La Confédération aura le dernier mot sur la proposition genevoise de visa humanitaire pour Assange. Il est peu probable qu’elle suive Genève: en 2016 déjà, répondant à une interpellation UDC au parlement suisse visant à offrir l’asile à Assange, la Confédération a déclaré «la Suisse se doit d’établir des priorités en fonction de ses intérêts, de sa marge de manœuvre, de son levier d’influence et de ses ressources», refusant d’y donner suite. Avec ce raisonnement, les nombreux pays qui ne prennent pas position cessent de défendre des valeurs qui engagent plus qu’eux: l’humanité. La démocratie mérite mieux que cela.
Ce que signifie « être leader du monde libre »
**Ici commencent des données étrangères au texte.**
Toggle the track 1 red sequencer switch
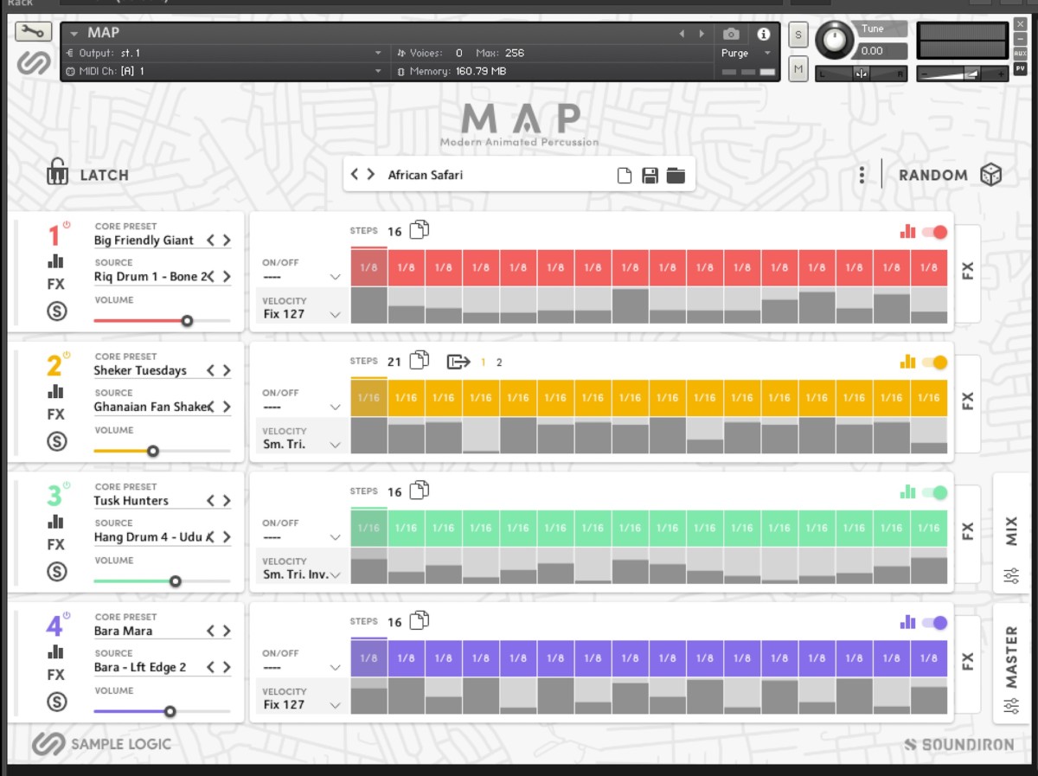pyautogui.click(x=934, y=232)
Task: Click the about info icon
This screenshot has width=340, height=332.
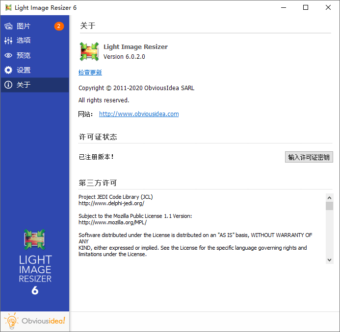Action: coord(8,85)
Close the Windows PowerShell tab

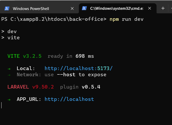(72, 8)
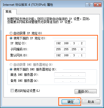Click first octet 255 of 子网掩码 field
Image resolution: width=104 pixels, height=108 pixels.
coord(58,49)
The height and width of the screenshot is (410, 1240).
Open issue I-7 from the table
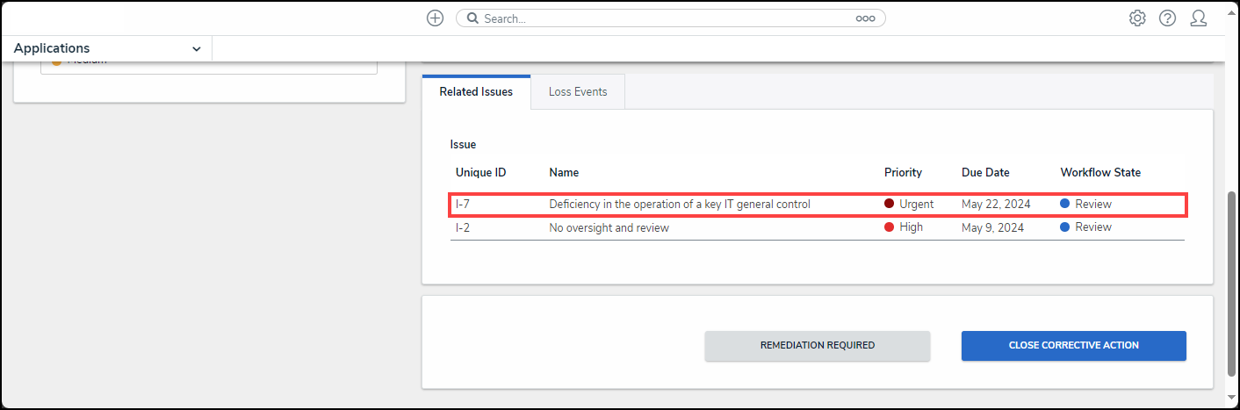click(x=463, y=205)
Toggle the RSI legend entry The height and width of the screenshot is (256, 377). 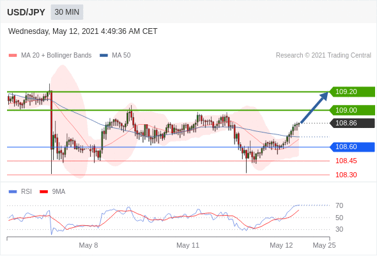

Le meilleur coup que pourraient réaliser les Etats-Unis? Ce serait de gracier Assange. Et de récupérer ainsi leur place – passablement abîmée – de « leader du monde libre », qu’ils sont en train de perdre. On verrait l’Amérique des libertés, celle imaginée par les pères fondateurs et le président Woodrow Wilson, que nous chérissons, renaître de ses cendres. Cette Amérique qui nous a tous motivés à nous élever pourrait à nouveau rayonner. Et en prime, se permettre de donner des leçons à la Russie et à la Chine, à condition de réactiver une Pax Americana qui a caractérisé son âge d’or. Cela oui, serait défendable. Peut-être n’est-il pas trop tard?